No es fácil para nadie la supervivencia en los tumultuosos mercados de la época. Los empresarios colombianos lo tienen bien sabido, como que se la han tenido que ver con la dura competencia reservada para todos, complicada con las particulares circunstancias de nuestro medio. Pero ahora, no en vísperas sino en la mitad de la más dura recesión económica que conoció el mundo desde la Gran Depresión, no se entiende que se les complique la vida cuando a todos los demás se les ofrece generosos alivio.
El Banco Central Europeo acaba de reducir sus tasas de interés al más bajo nivel que se conozca en el Viejo Continente. El de la Gran Bretaña hizo lo propio, casi al tiempo con el de Suiza, y el Japón volvió a instalarse en el interés cero, para encontrarse con el de la Federal Reserve de los Estados Unidos.
Por estos pagos, el Brasil toma medidas heroicas y México hace lo propio. Mientras tanto, el Banco de la República nos deja instalados en la vecindad del diez por ciento, porque eso de la crisis es asunto para otros.
Un buen diciembre, como parece que lo fue, nos pone a cubierto de cualquier contingencia, según piensan los inquilinos del palacio de mármol de la Jiménez con Séptima.
Así, por supuesto, no se puede. Siendo el dinero la materia prima esencial de cualquier negocio, encarecerlo varias veces con respecto a los competidores más duros es una mezcla de arrogancia y tontería.
Aquella tasa de interés, tan evidentemente atractiva, produce el obvio efecto de llamar capitales golondrina en cuantía suficiente para que el dólar sea muy barato. Con lo que serán tan cómodas las importaciones como poco rentables las exportaciones. De modo que mercados estrechos, casi del todo cerrados, nos esperan con las ofertas carísimas que podamos proponer.
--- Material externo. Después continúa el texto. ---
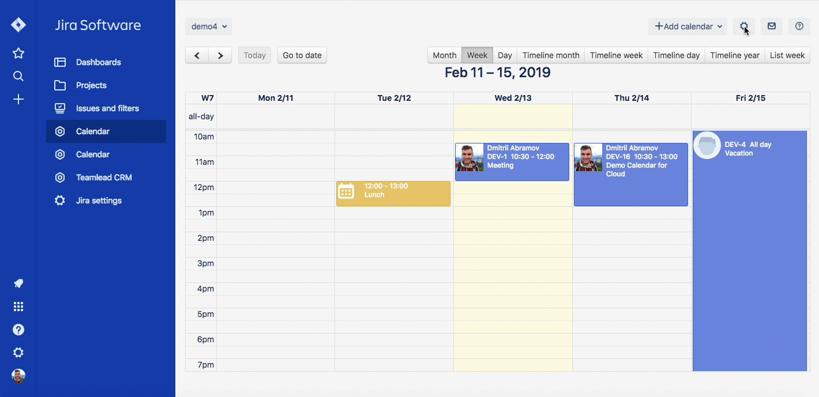Click the plus create icon in sidebar
The width and height of the screenshot is (819, 397).
coord(18,100)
No paran aquí las desventuras. Porque una vez se vino en picada el precio del petróleo, en las economías sensatas se transmitió ese efecto a los consumidores. Hace mucho rato que un galón de gasolina, de mejor calidad que la nuestra, vale en los Estados Unidos alrededor de un dólar con setenta centavos. Aquí nos cobran casi cuatro dólares. La gasolina, por supuesto, se trae a rastras el Fuel Oil, el ACPM y todos los derivados del petróleo. Sin dejar por fuera el carbón, que corre la suerte del combustible principal.
La medida viene acompañada con toda clase de explicaciones truculentas, que no alivian el hecho principal, el costo inmenso de esa fuente energética y de esa materia prima básica para el transporte de materias primas y bienes terminados.
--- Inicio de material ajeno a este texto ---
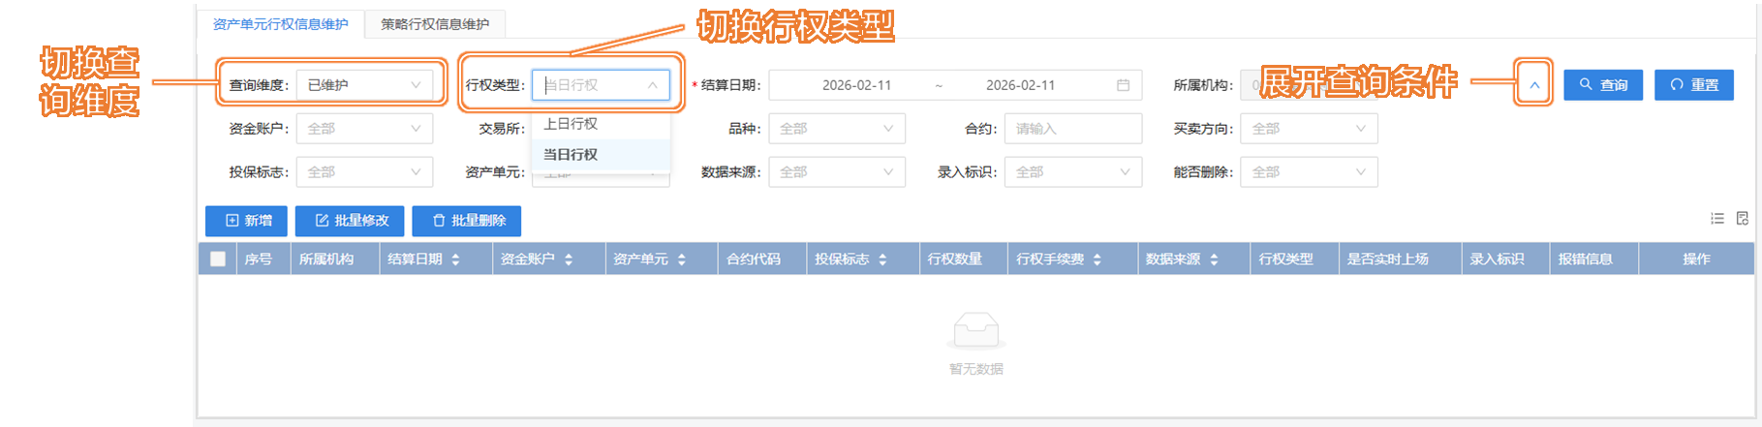
Task: Sort by 数据来源 column arrows
Action: [x=1214, y=259]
El Alcalde de Bogotá, tan inteligente y despierto, nos recibe a puerta gayola, como se dice en tauromaquia, con otra noticia fantástica. El aumento exponencial del impuesto predial para toda la finca raíz, especialmente si se trata de bienes comerciales, es lo mejor que se le puede ocurrir a los economistas del Polo Democrático. Que sea lo contrario de lo que hacen todos los gobiernos del mundo en días recesivos, no importa. Damos por descontado que los demás alcaldes no se quedarán atrasados. ¿No estamos hablando de competencia?
Todavía falta. Porque la estructura oligopólica de bienes y servicios esenciales está pasando su factura. Con el hierro y el cemento lo comprobamos cada mañana. Pero faltaba lo peor. La energía eléctrica cuesta en Colombia el doble que en los Estados Unidos, donde no tienen la ventaja comparativa del agua.
Y ahora se sabe que los cuatro proveedores de esa energía tienen listo un aumento del 20 al 25% del precio ya exagerado de su mercancía, aduciendo, ¡Dios del Cielo!, escasez de agua.
Cuando andamos con ella al cuello, los entusiastas calculadores de las tarifas se anticipan a prevenir una gran sequía. Que nos coja confesados, es lo que cabe decir en circunstancias tan angustiosas.
Y después, a competir se dijo. Con las carreteras que padecemos, con una situación de seguridad comprometida y con estas perlas, queda listo el collar. Que no servirá de adorno, sino para ahorcarnos. Se abre el debate.